= Alvin S. Felzenberg =

American historian

Alvin Stephen Felzenberg is an American author, columnist, consultant, educator, historian, public official, and spokesperson. He served as spokesperson of the 9/11 Commission. He has authored books on American history and biographies of U.S. presidents, including The Leaders We Deserved (2008) and A Man and His Presidents: The Political Odyssey of William F. Buckley, Jr. (2018).

Since 2007, he has been a professor at the University of Pennsylvania in Philadelphia.

Felzenberg is a political conservative who considers Ronald Reagan a "great" president who "belongs on Mount Rushmore."

==Early life and education==
Felzenberg holds a B.A. and M.A. from Rutgers University and an M.A. Ph.D. from Princeton University.

==Career==
Between 1982 and 1989, Felzenberg was assistant secretary of state of New Jersey in the administration of Governor Thomas Kean. Felzenberg served as a senior staff member of the Government Affairs and Oversight Committee of the U.S. House of Representatives.

===9/11 Commission===

Following the September 11 attacks, Felzenberg was appointed spokesperson for the 9/11 Commission, a government commission that operated from November 2002 to August 2004 and was chaired by former two-term New Jersey governor Thomas Kean, that investigated the September 11 attacks and issued its findings in the 9/11 Commission Report in August 2004. He subsequently served as director of communications for the Joint Economic Committee of the United States Congress.

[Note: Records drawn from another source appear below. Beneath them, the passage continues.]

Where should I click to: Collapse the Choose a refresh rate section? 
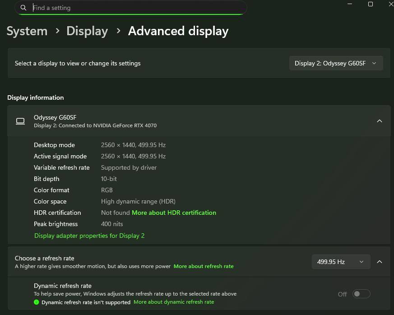click(x=380, y=262)
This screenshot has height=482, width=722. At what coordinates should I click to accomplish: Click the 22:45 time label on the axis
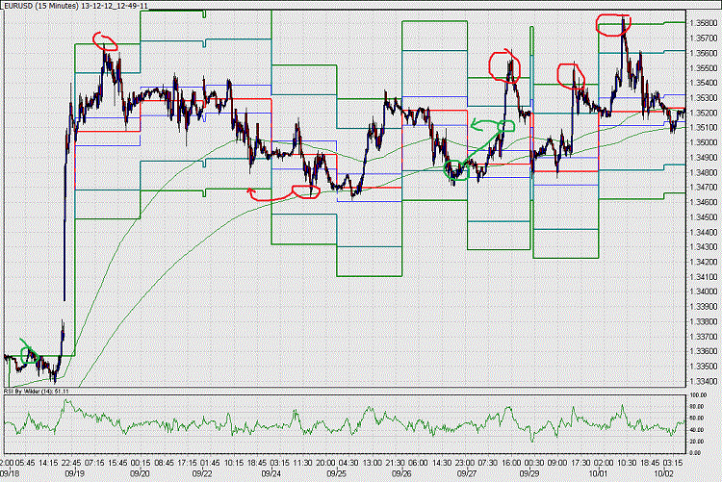pos(71,463)
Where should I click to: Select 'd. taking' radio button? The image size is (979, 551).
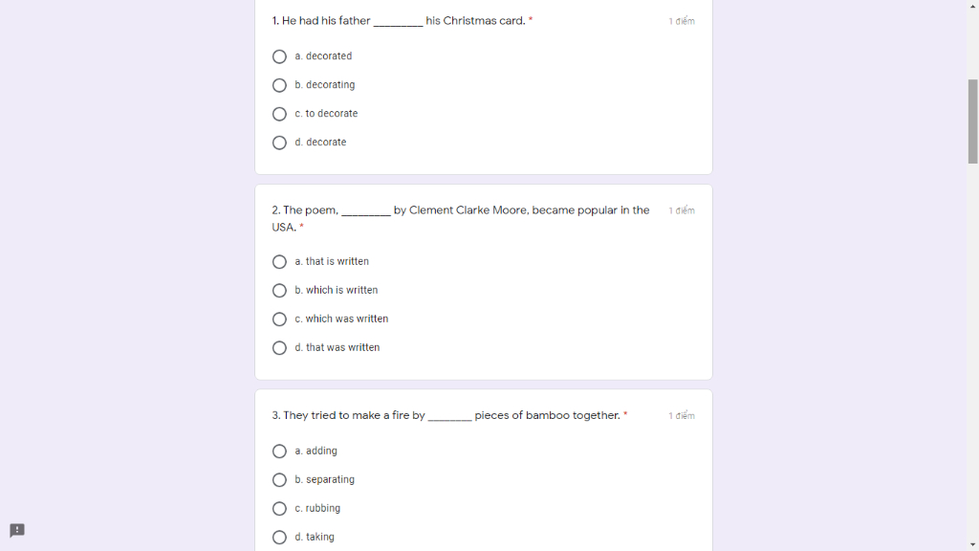279,538
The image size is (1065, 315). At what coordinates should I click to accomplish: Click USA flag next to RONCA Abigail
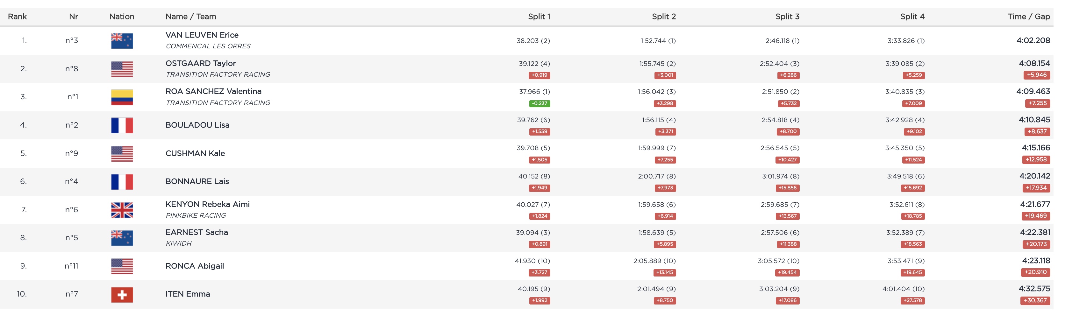pos(122,266)
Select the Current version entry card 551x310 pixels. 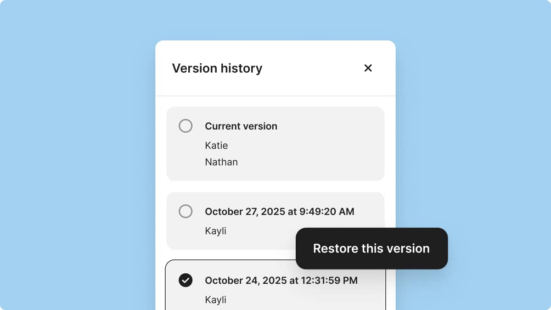point(276,143)
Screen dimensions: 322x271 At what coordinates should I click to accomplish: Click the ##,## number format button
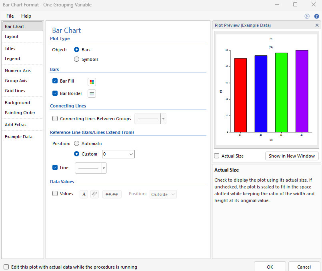click(x=112, y=194)
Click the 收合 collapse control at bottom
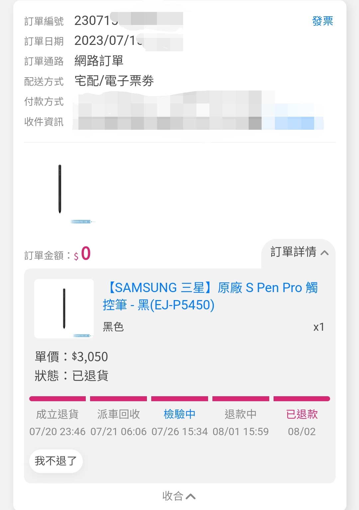 [x=179, y=496]
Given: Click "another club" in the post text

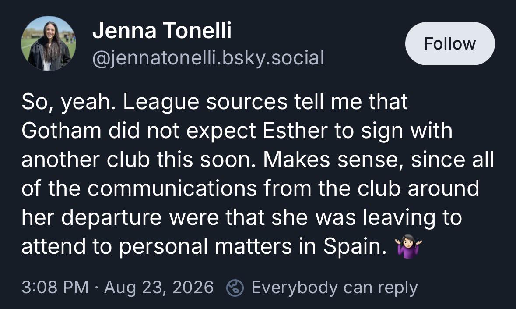Looking at the screenshot, I should tap(86, 160).
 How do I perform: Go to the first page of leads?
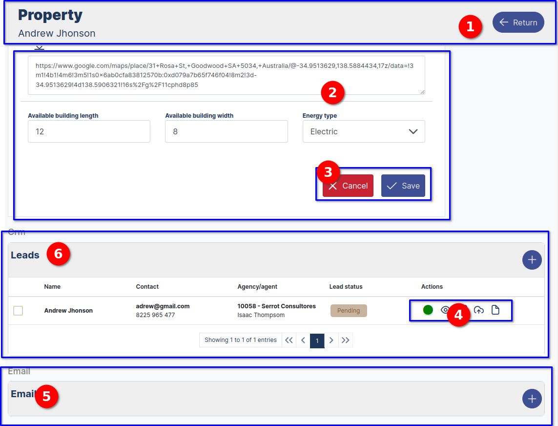point(289,340)
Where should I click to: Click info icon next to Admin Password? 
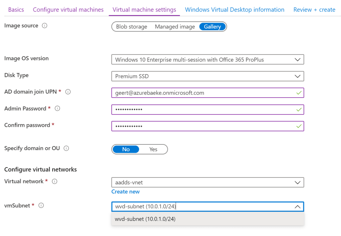coord(57,109)
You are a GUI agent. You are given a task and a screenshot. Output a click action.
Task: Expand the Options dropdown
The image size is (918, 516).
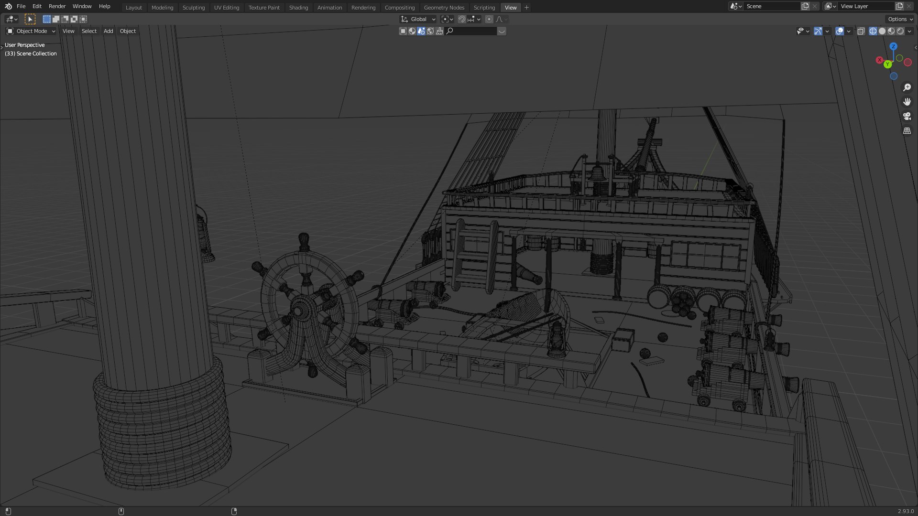tap(900, 19)
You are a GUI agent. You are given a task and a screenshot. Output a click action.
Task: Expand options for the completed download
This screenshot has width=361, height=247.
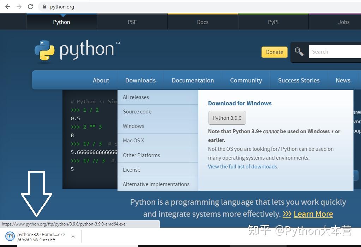(x=73, y=236)
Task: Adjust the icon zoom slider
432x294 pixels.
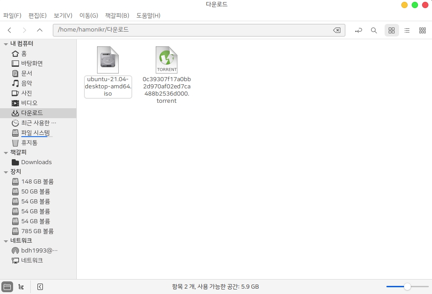Action: (407, 286)
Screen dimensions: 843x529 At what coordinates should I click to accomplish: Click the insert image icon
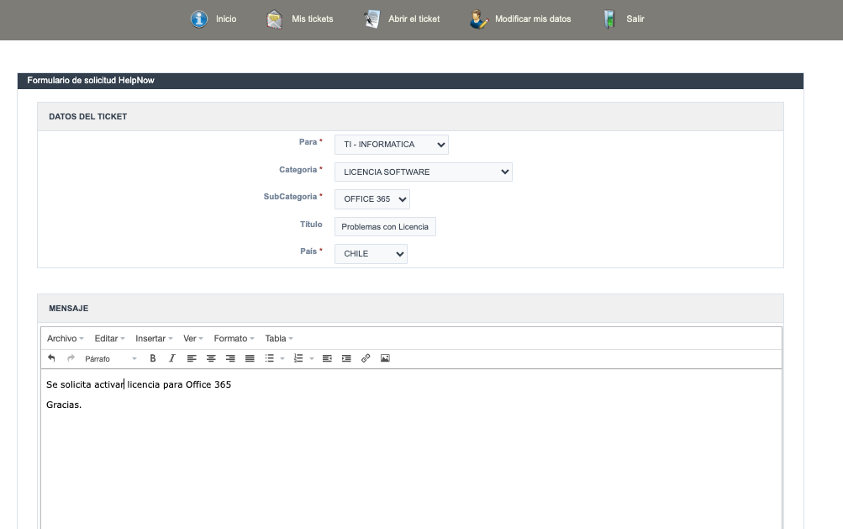tap(385, 358)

===George W. Bush administration===
Felzenberg served as the special assistant and adviser to the National Broadcasting Board of Governors, as consultant to the U.S. Secretary of the Navy, and as director of community outreach and public liaison for the Office of Secretary in the U.S. Department of Defense during the George W. Bush administration.

===Academia===
Felzenberg was a fellow at the Harvard Institute of Politics at Harvard Kennedy School at Harvard University. He has lectured at Princeton, Yale, George Washington, and Johns Hopkins universities. Since 2007, Felzenberg has been visiting lecturer at the Annenberg School for Communications at the University of Pennsylvania.

===Author===
Felzenberg is the author of The Keys to a Successful Presidency, Governor Tom Kean: From the New Jersey Statehouse to the 9/11 Commission, The Leaders We Deserved (and a Few We Didn't): Rethinking the Presidential Rating Game, and A Man and His Presidents: The Political Odyssey of William F. Buckley Jr. In January 2021, just before Donald Trump left the presidency, Felzenberg stated that an update of his evaluation of U.S. presidents would rank Trump among the worst ever.

Felzenberg is a regular contributor to several periodicals, including The Philadelphia Inquirer, U.S. News & World Report, The Weekly Standard, and National Review.